The following page of the wizard (see Figure 5.96, “Net-To-Net OpenVPN wizard: Authentication settings page”) is used to specify authentication options. We can choose between the TLS mode[43] and the Preshared static key file[44]. We have chosen to use the TLS-Server mode and provided the CA certificate, the Local certificate and the Local private key. Finally, on the last page, we can adjust miscellaneous settings; we keep the default values.
The resulting configuration is depicted in Figure 5.97, “Net-To-Net OpenVPN wizard: The resulting configuration”. We have shown the configuration for one of the peers; the complementary configuration should be used on the other.
We have shown how to create virtual connections between peers (1:N in Section 22.1, “Remote Access Server” or 1:1 in Section 22.2, “Network to Network”). If the network traffic is supposed to “go through” the Kernun UTM system, it must be explicitly configured so.
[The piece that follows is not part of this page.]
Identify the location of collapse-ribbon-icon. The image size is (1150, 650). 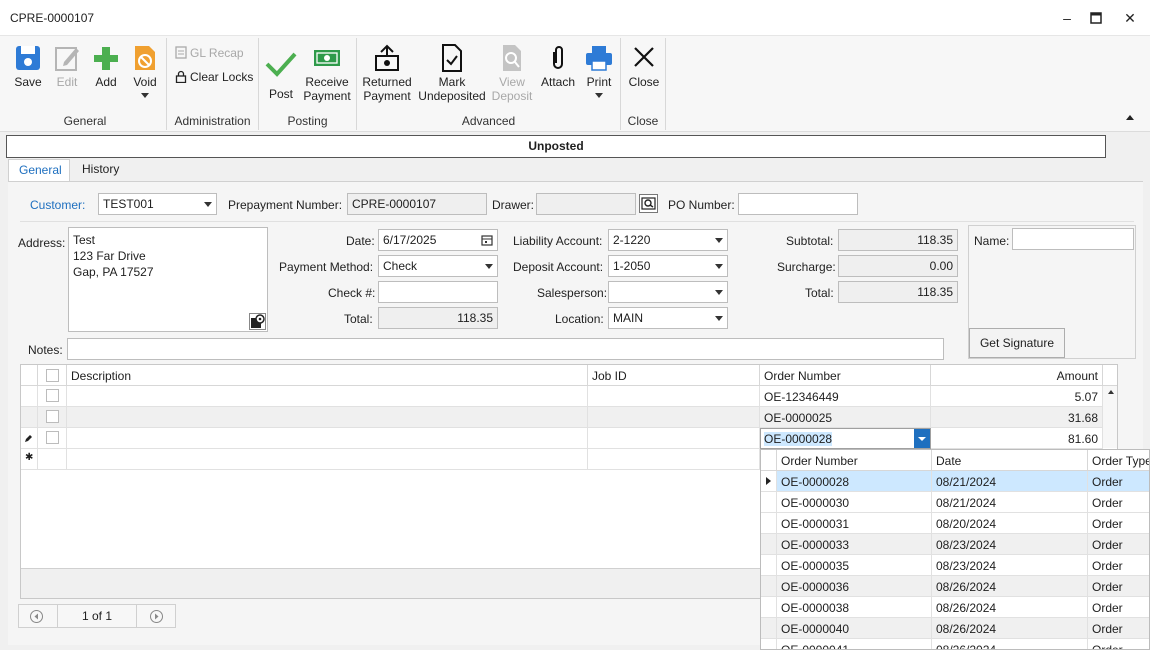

There are several ways to achieve this.
One way to set the policy for the network traffic that comes through the virtual network is to provide a proxy for each service that should be accessible from the other side of the virtual network. The proxy would be configured like any other regular proxy.
Another method of interconnecting two (or more) networks is to arrange ip-forwarding among them. See Section 1.4, “Selective Packet Forwarding” for more details.
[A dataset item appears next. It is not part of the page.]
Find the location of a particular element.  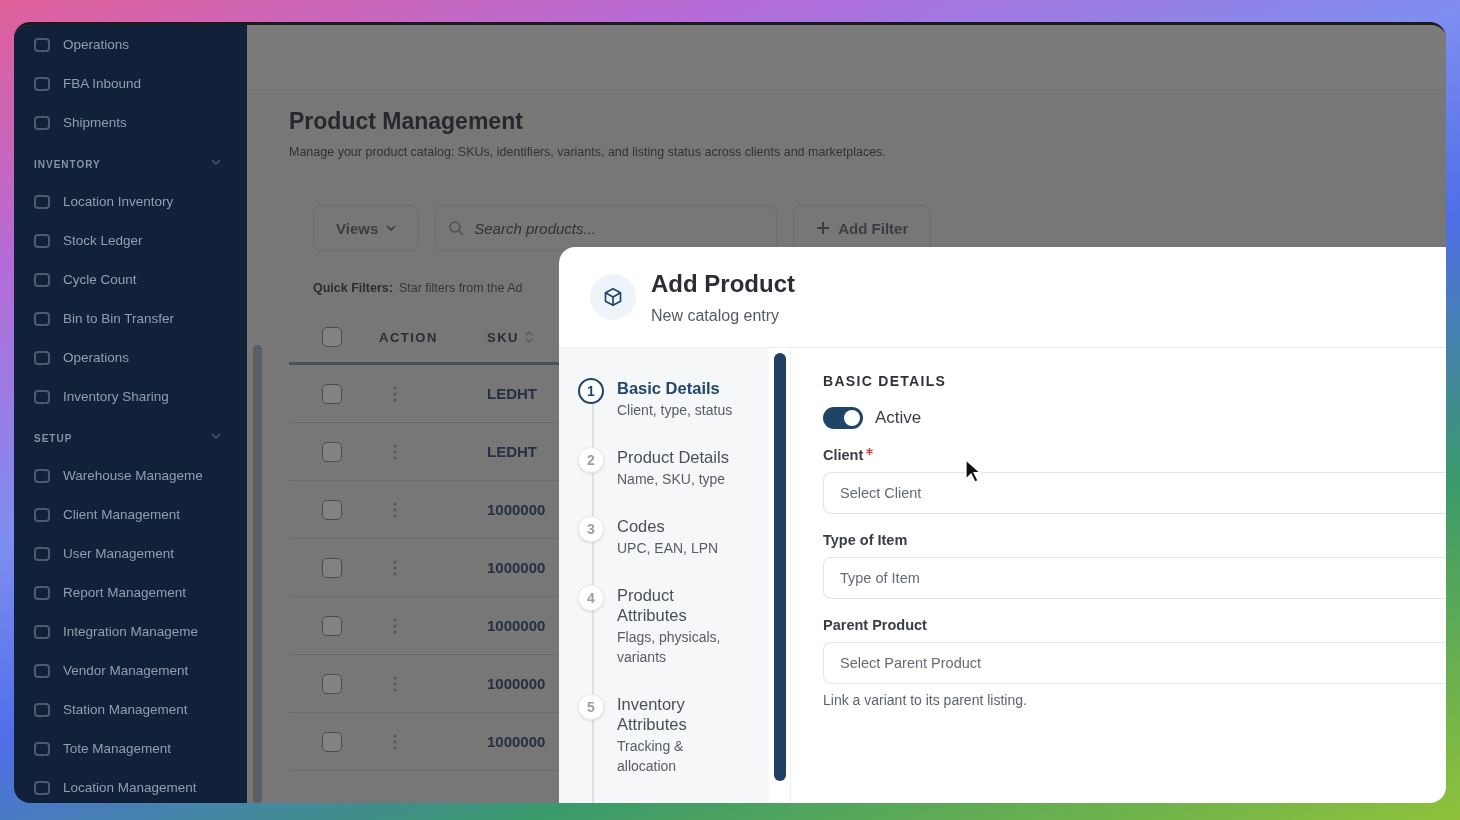

step-subtitle: Flags, physicals, variants is located at coordinates (670, 648).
Logs of the openvpn process are stored in the system log
(/var/log/messages). Logs generated by the Kernun
OpenVPN parent and other auxilliary processes are stored in the Kernun
log (/var/log/kernun-debug).
[42] Given that this is the network that is used in branch.
[43] Either a single PKCS12 or the tuple of PEM files (certification authority's certificate, local peer's certificate and the local peer's private key) should be specified. In this case, one peer must be specified to be the TLS server, and the second to be TLS client.
[44] The same secret key is supposed to be used for both peers. It can be generated from the “Create new shared key” dialog.